Song of the Week: Lily Seabird, “Election Day”
Lily Seabird is on a roll. Her third album in as many years, Lightspheres On Their Way, was just announced, and with it came “Election Day,” an ode to being trapped between a rock and a hard place that, pardon my French, simply fucking rips. As much as I loved last year’s Trash Mountain, I’m over the moon that “Election Day” finds the Vermont singer-songwriter in a mode she hasn’t occupied since 2024’s “Dirge”: riotous distortion, screeching guitars, downright wails. Seabird’s voice is as songbird-clear as ever, cutting into the chaos with the precision of a canary’s warble. But there’s an edge there, too—moments her vocals snag on the emotion of the words, ripping open ever so slightly, sharp and jagged. She’s long excelled at the art of the slow-burn, so it’s only fitting that she’s come to conquer the art of immediacy next.

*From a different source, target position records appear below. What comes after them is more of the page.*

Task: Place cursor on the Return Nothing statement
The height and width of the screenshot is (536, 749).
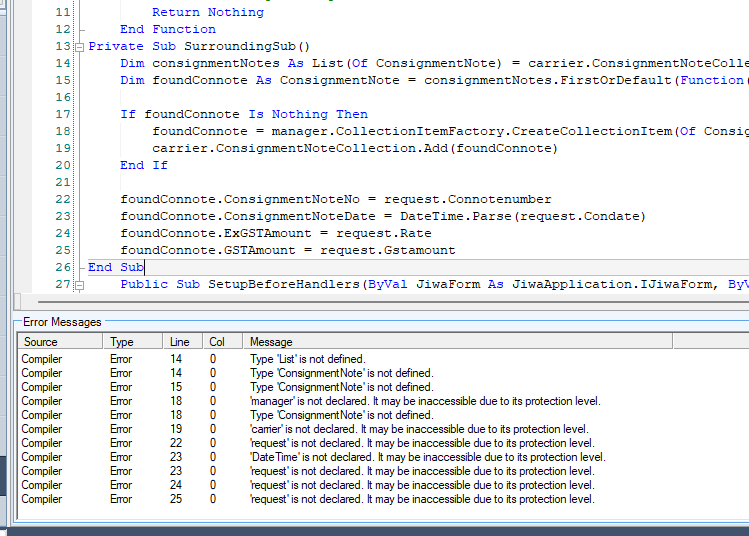Action: (x=207, y=12)
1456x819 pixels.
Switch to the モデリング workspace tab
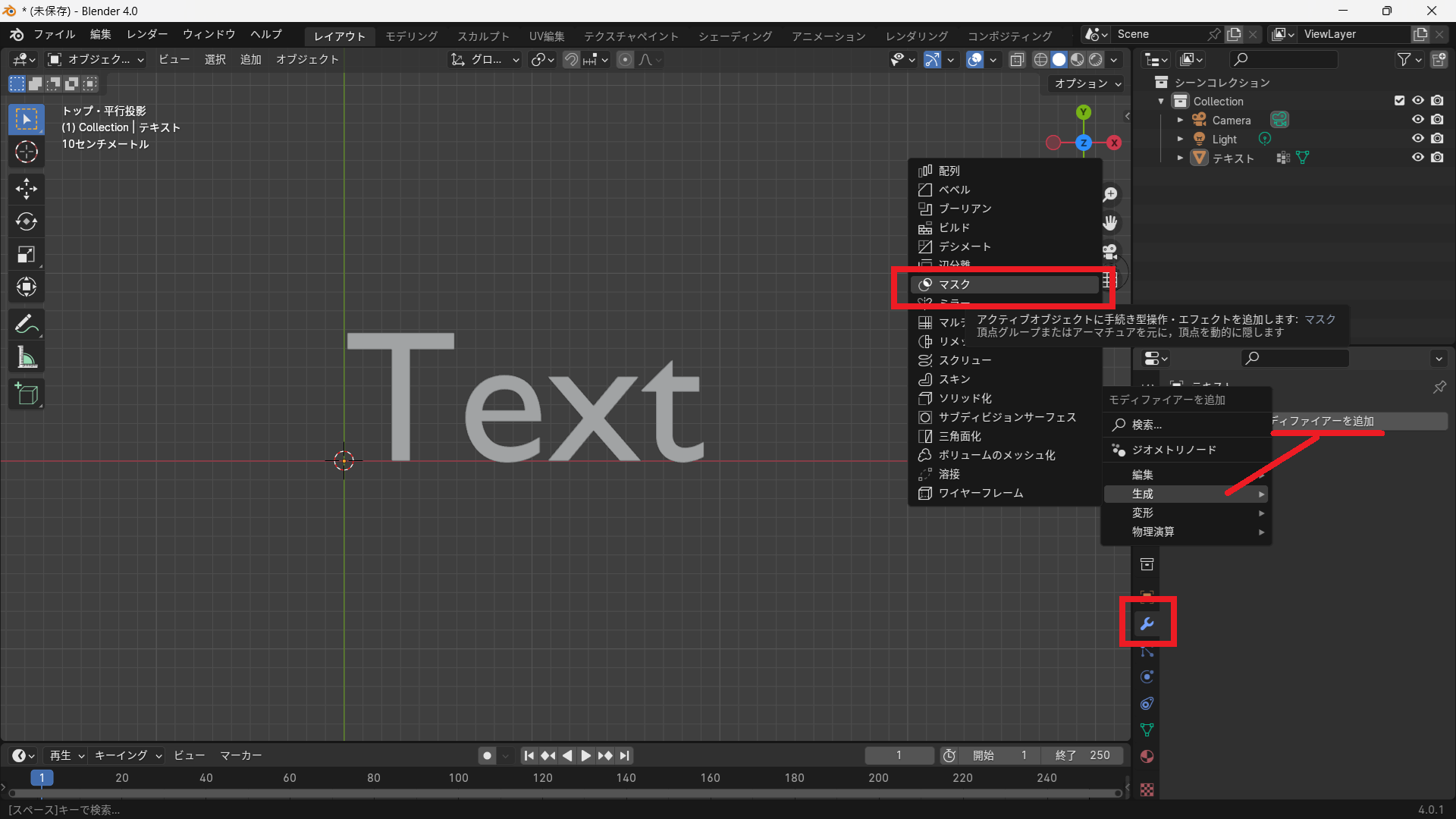(x=411, y=36)
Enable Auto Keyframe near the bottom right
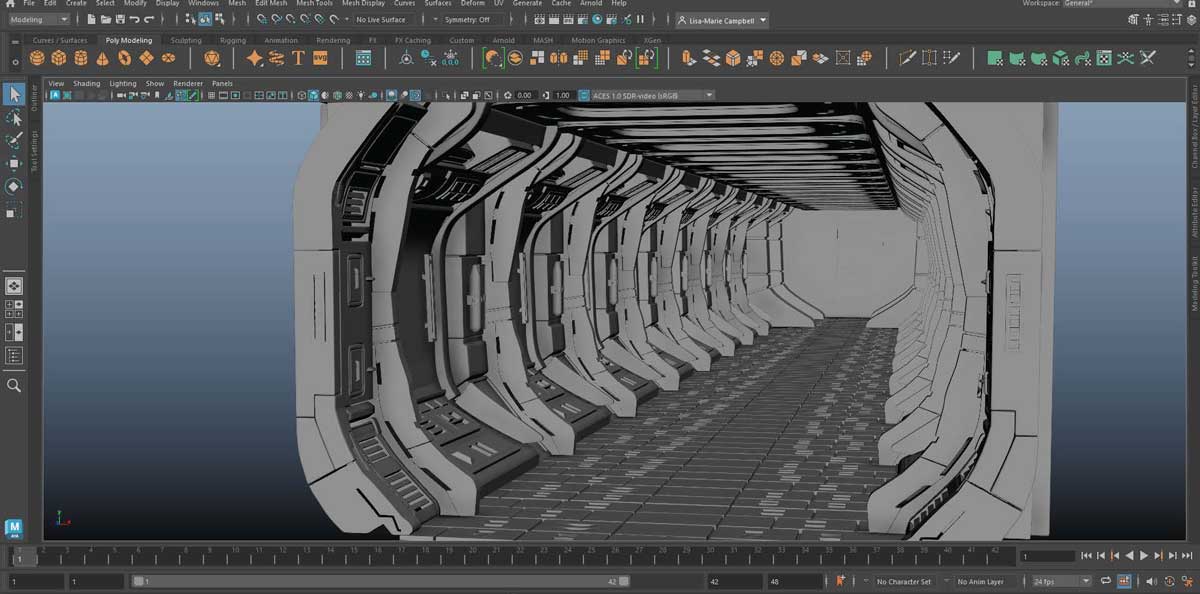1200x594 pixels. click(840, 580)
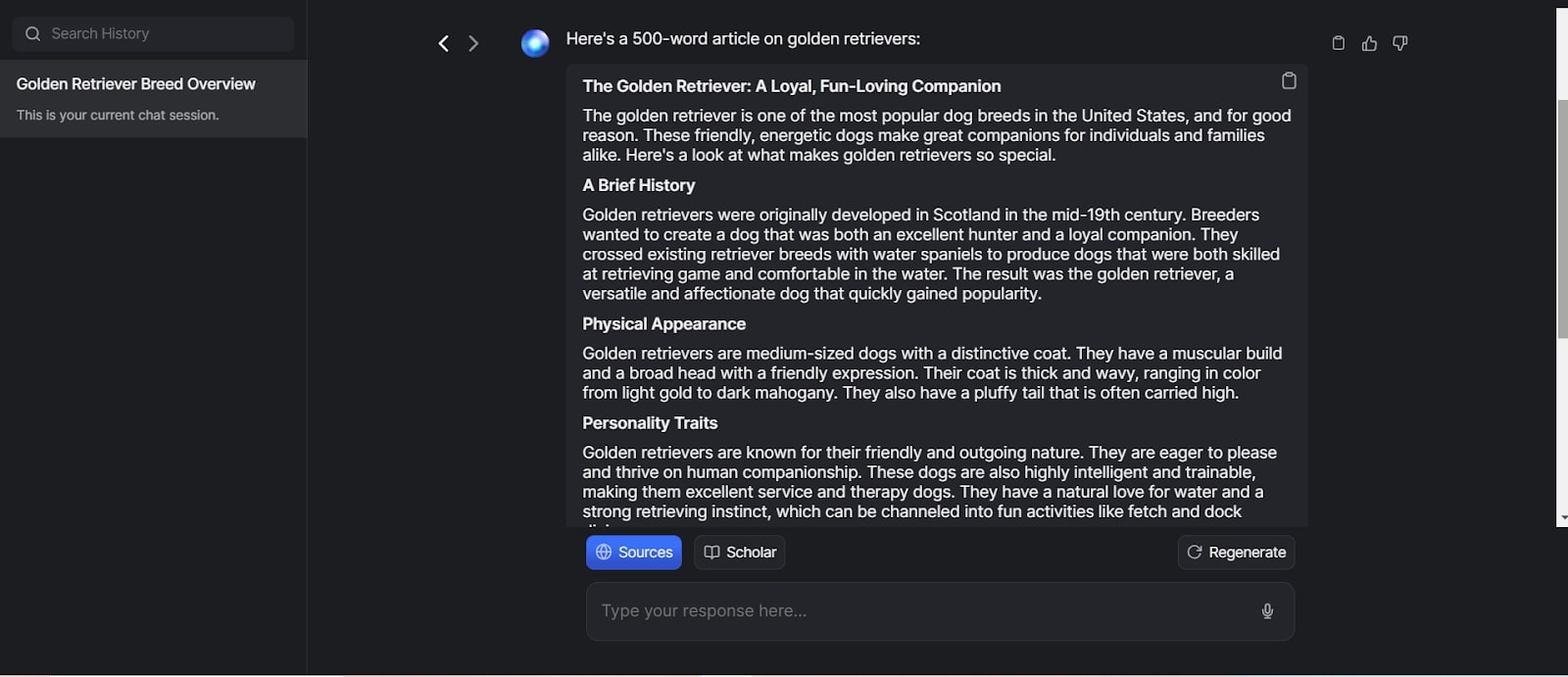Start voice input with the microphone icon
Image resolution: width=1568 pixels, height=677 pixels.
click(x=1267, y=611)
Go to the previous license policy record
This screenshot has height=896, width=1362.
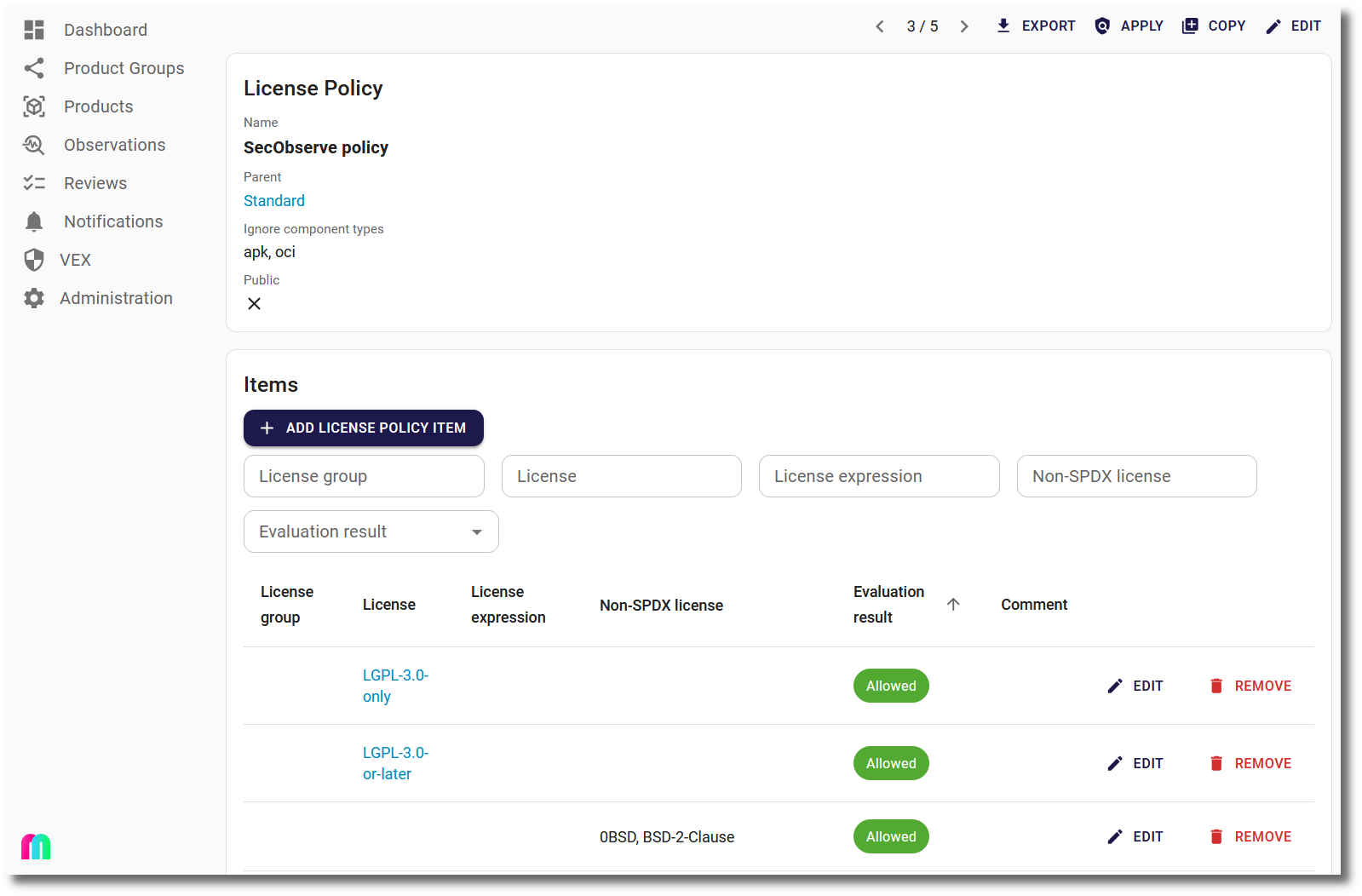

But don’t worry, this isn’t Seabird slotting herself into the rather redundant post-punk of the past few years; her own alt-country sensibilities are still on full display, the lilt in her voice and the twang of her sound palpable even through the din. It’s an Americana headbanger, a mosher’s gateway drug into folk—and it’s addictive. —Casey Epstein-Gross
Julia Jacklin: “Get Away From Me (I Think I’ll Love You Soon)”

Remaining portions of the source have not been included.